— Entries shown —
──────────────────────────────

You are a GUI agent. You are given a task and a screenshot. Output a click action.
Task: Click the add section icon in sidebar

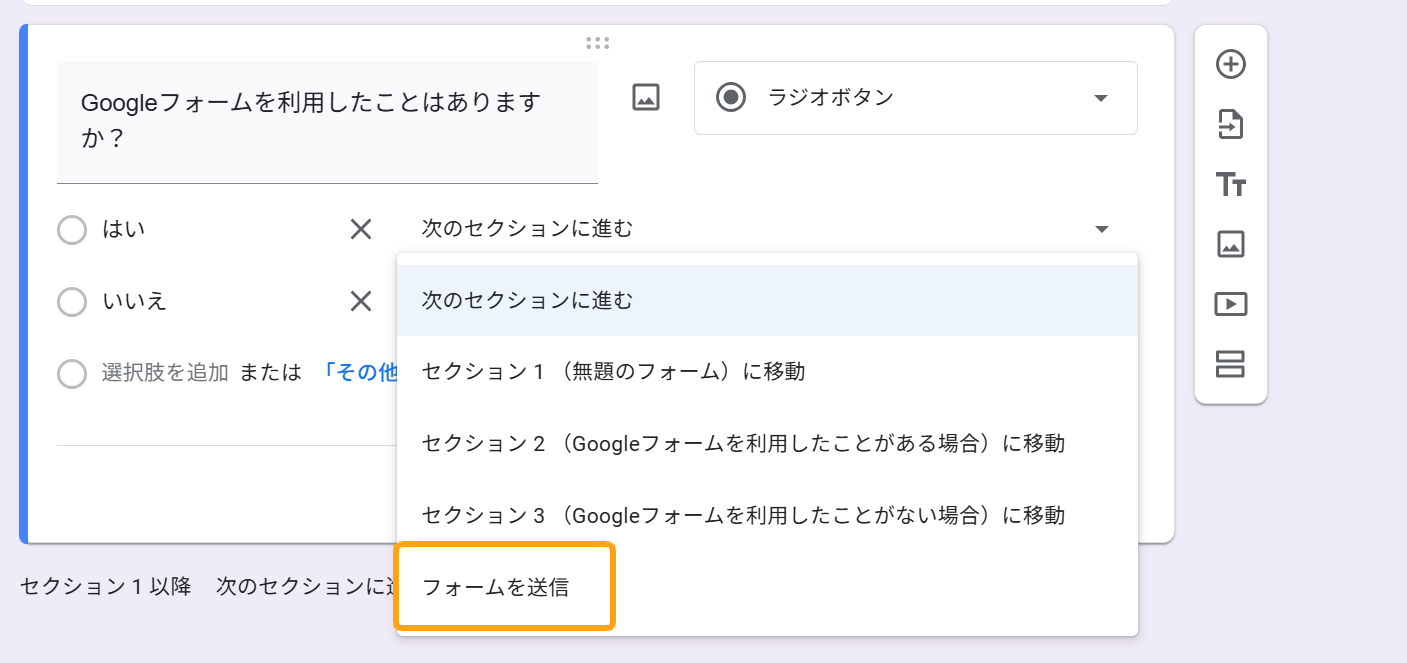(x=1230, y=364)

──────────────────────────────

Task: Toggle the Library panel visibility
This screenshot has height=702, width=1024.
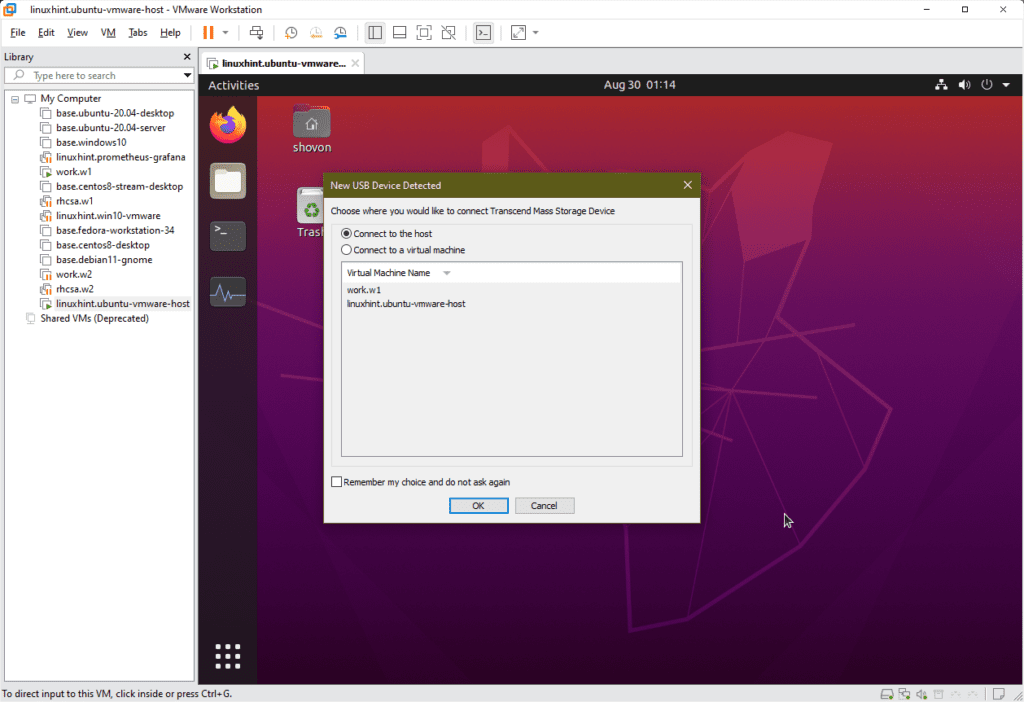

──────────────────────────────

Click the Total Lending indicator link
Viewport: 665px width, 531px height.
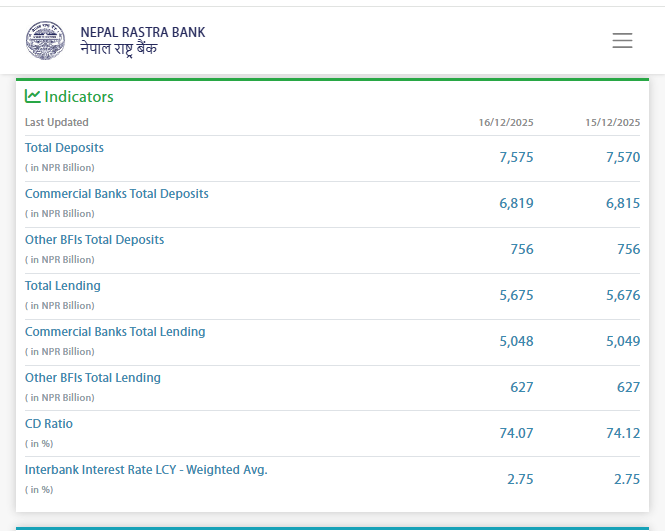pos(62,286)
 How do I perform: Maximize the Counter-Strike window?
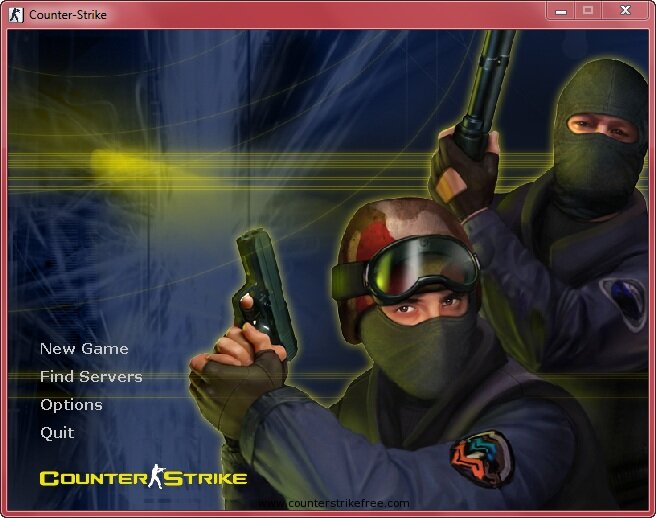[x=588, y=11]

──────────────────────────────

— Try it —
A single number is the whole answer: the tally of lines in the entries that hold "screenshot".

— Result —
2